Tracey Rose
Die Wit Man (2015)
Die Wit Man ist die Videoaufzeichnung eines Fussmarsches, den Rose in Brüssel unternahm; ihre Strecke führte dabei vom Zentrum für zeitgenössische Kunst WIELS zur Grabstätte Leopolds II. in der Königlichen Krypta in der Liebfrauenkirche in Laeken. «Die Wit Man» bedeutet «der weisse Mann» auf Afrikaans. Die Sprache geht auf die Niederländer zurück, die Südafrika seinerzeit besiedelten, heute jedoch sind eher Parallelen zu dem in Belgien gesprochenen Flämischen erkennbar. Auf Englisch liest sich der Titel Die Wit Man freilich auch im Sinne von «stirb, weisser Mann!»
Im Jahr 1526 schrieb König Nzinga Mbemba des Kongo, auch als Alfonso I. bekannt, einen flehenden Brief an König Johann III. von Portugal, in dem er die Bitte äusserte, der Versklavung seines Volkes, dem Feilbieten seiner Leute auf dem Sklavenmarkt und der körperlichen Entwürdigung durch portugiesische Amtsträger ein Ende zu bereiten. Sein Ersuchen fand jedoch kein Gehör. Einige Zeit später überlebte König Mbemba ein Attentat auf ihn, bei dem zwei Edelmänner in seinem Gefolge getötet wurden.
Die Wit Man ist ein Ruf nach Hilfe, an Persönlichkeiten gerichtet, die aus dem irdischen Leben schon ins Reich der Schatten übergegangen sind, ein Aufruf an jene, die zweifelsohne Veränderungen herbeigeführt hätten, wären sie nicht so verfrüht zu Tode gekommen, und zwar in vielen Fällen auf Betreiben des CIA. Es geht um den Versuch, die Spirale aus Angst und Hass zu durchbrechen. In Zulu genügt ein einziges Wort, um den Atem, die Geister der Ahnen, den Wind und die Luft zu beschreiben – ‚uMoya‘. Stirbt ein Mensch, so verwandelt er sich in Wind, in Luft. Wir Lebenden atmen die Geister der Toten ein und aus.
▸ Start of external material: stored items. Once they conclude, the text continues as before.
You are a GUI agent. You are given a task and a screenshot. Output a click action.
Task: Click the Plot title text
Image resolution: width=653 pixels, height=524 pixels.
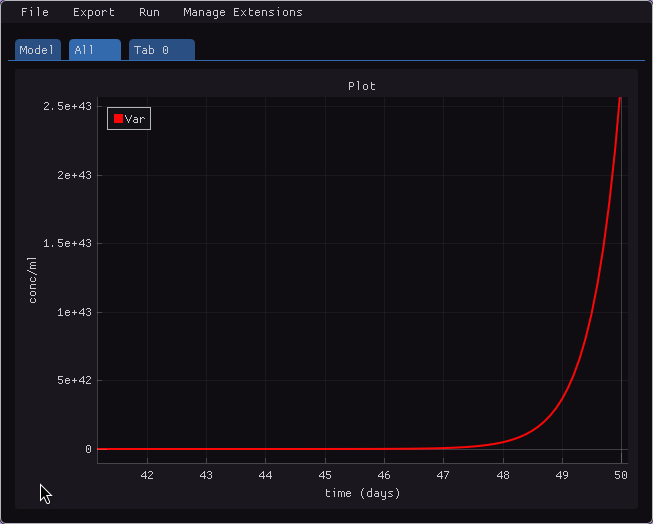click(x=361, y=86)
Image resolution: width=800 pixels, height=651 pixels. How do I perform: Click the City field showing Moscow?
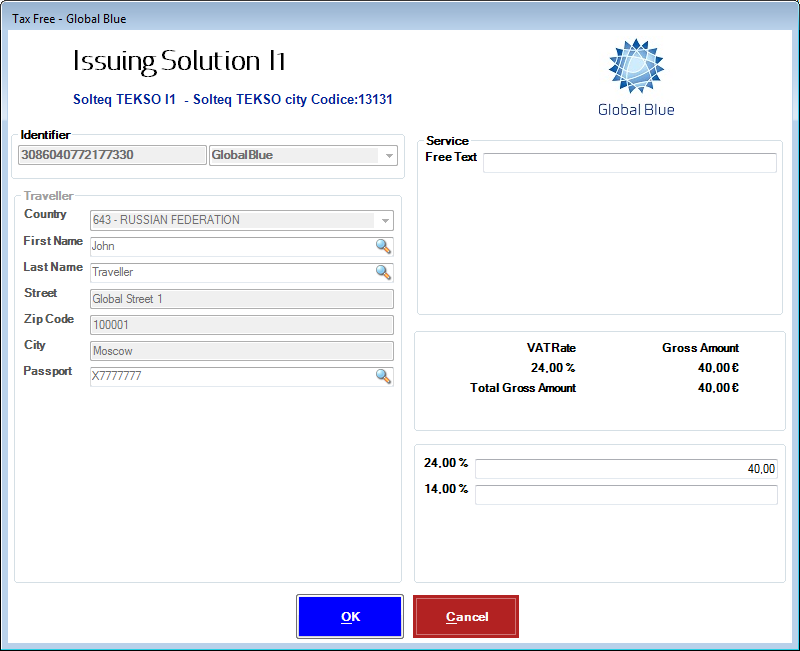(241, 351)
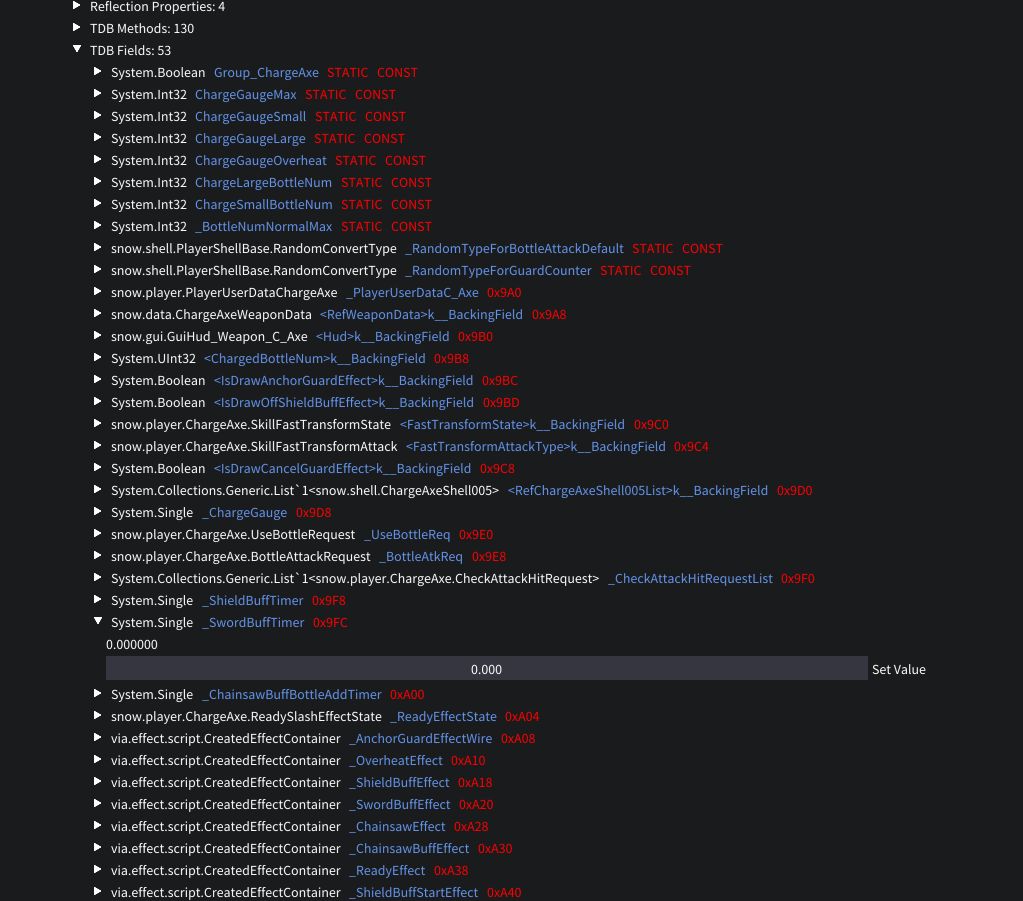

Das Totem aus Holz und Zweigen entstammt einer Konstruktion im Duden Park in Brüssel. Der Park war für die Mätresse Leopolds II. angelegt worden und ist heute der Standort einer Anlage zur industriellen Trocknung von Kiefernholz. Die Arbeit ist eine Nachbildung des abgestorbenen Baumes, von dem es heisst, er markiere die Stelle, an der die sterblichen Überreste Patrice Lumumbas begraben seien.
Zu den Elementen von Die Wit Man – übrigens auch übersetzbar als «der witzige Mann» – gehören eine weisse Homer Simpson-Maske und ein weisses «X» auf der Rückseite. Letzteres nimmt auf Roses Ausstellung «X» Bezug, die 2014 im Museum Reina Sofía stattfand, ist aber auch eine Anspielung auf den Heiligen Christophorus, dem Rose in verschiedener Gestalt begegnet ist. So traf sie in ihrem Leben auf unterschiedliche Männer dieses Namens, die allesamt Gefolgsleute und Background-Tänzer auf ihrer Bühne wurden.